Carla Simón ha la rara abilità di snocciolare rivelazioni sui protagonisti e inanellare situazioni di vita senza fretta, ricreando il ritmo lento, torpido e apparentemente privo di senso di una lunga estate nell’assolata campagna catalana. Pure i complicati rapporti familiari – fra Marga e la famiglia del marito, in special modo la suocera – per quanto filtrati attraverso lo sguardo inconsapevole delle due bambine, vengono rivelati poco alla volta.

Estate 1993” non è un film di improvvise esplosioni emotive, di pianti a dirotto, di grida, di porte sbattute, e proprio per questo riesce a intrappolare nella pellicola uno scampolo della vita di persone comuni, che si trovano a fronteggiare ed elaborare insieme una grave perdita. È un film anche difficile, perché non spiega: chiede allo spettatore di fare attenzione, di cogliere la delicatezza dei gesti e degli scambi fra i personaggi. Sono rapide pennellate, che accostate insieme creano un crescendo di emozioni, destinate ad esplodere tutte insieme nell’ultima, delicatissima scena, che restituisce tutto il senso del percorso che Frida ha intrapreso insieme a Esteban, Marga e Anna.

Non stupisce che il film – uscito in Spagna nell’estate 2017 – si sia conquistato alla Berlinale 2017 il premio per la Miglior Opera Prima e sia stato selezionato a rappresentare la penisola iberica agli Oscar (pur non riuscendo, alla fine, a rientrare nella cinquina finalista per il Miglior Film Straniero).

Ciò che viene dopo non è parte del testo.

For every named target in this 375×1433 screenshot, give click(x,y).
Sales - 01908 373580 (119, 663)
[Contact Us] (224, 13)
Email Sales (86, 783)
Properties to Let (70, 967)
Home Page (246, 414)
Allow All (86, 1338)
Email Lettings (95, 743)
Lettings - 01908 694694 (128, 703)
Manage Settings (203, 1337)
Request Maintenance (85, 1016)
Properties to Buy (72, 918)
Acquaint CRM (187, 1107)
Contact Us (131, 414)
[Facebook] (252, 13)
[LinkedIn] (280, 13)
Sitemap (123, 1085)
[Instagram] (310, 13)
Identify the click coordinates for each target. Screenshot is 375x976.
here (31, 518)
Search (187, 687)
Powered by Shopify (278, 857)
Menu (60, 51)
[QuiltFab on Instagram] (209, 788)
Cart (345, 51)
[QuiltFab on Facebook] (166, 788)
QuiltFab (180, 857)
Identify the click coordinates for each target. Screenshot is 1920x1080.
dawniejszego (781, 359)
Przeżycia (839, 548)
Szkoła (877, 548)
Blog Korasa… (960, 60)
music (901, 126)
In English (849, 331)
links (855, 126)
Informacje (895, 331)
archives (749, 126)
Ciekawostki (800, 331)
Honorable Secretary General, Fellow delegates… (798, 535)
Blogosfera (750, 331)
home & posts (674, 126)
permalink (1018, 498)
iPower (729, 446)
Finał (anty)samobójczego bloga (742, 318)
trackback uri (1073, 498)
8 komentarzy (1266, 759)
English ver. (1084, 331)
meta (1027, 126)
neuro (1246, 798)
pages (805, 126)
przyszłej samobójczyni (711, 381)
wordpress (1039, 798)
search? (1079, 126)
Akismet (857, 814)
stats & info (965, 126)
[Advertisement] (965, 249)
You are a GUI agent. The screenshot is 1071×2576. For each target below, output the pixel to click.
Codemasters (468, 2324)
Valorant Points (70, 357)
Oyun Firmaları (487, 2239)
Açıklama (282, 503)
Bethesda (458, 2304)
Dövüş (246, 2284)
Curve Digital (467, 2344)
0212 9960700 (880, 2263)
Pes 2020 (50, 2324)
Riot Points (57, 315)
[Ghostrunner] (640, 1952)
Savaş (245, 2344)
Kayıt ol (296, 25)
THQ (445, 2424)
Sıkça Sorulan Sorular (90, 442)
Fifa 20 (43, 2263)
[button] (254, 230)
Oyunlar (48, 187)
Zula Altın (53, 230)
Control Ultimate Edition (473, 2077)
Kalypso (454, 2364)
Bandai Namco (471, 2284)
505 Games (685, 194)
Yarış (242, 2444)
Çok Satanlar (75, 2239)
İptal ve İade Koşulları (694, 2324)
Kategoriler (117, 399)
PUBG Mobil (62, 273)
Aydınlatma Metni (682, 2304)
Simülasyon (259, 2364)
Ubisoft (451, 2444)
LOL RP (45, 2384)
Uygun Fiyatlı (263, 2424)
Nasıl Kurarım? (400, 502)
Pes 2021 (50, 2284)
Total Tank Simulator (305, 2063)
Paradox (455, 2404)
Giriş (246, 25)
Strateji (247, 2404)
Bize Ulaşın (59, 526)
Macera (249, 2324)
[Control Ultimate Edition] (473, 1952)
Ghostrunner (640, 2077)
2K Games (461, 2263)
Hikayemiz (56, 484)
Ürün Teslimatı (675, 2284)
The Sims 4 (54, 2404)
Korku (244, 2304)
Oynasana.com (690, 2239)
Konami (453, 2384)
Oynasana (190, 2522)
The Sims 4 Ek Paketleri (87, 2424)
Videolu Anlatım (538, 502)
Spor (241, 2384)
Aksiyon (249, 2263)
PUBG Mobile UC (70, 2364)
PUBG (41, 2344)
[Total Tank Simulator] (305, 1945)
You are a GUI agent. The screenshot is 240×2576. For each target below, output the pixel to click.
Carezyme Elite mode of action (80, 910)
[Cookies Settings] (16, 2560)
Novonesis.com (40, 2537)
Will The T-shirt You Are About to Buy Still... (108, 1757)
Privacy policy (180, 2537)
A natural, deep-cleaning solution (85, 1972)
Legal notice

Grande successo Carla Simón ha ottenuto soprattutto in patria, dove ha fatto incetta di premi: sia al Premio Goya (ottenendo, fra gli altri, quello per la Miglior Regista Esordiente) sia ai Premios Gaudì, i riconoscimenti più importanti del cinema catalano. Un’attenzione meritata, anche in considerazione dell’abilità con cui la regista ha saputo gestire due attrici giovanissime, permettendo loro di interpretare due ruoli genuini e spontanei, per consegnare allo spettatore un’opera prima tanto dolente quanto onesta.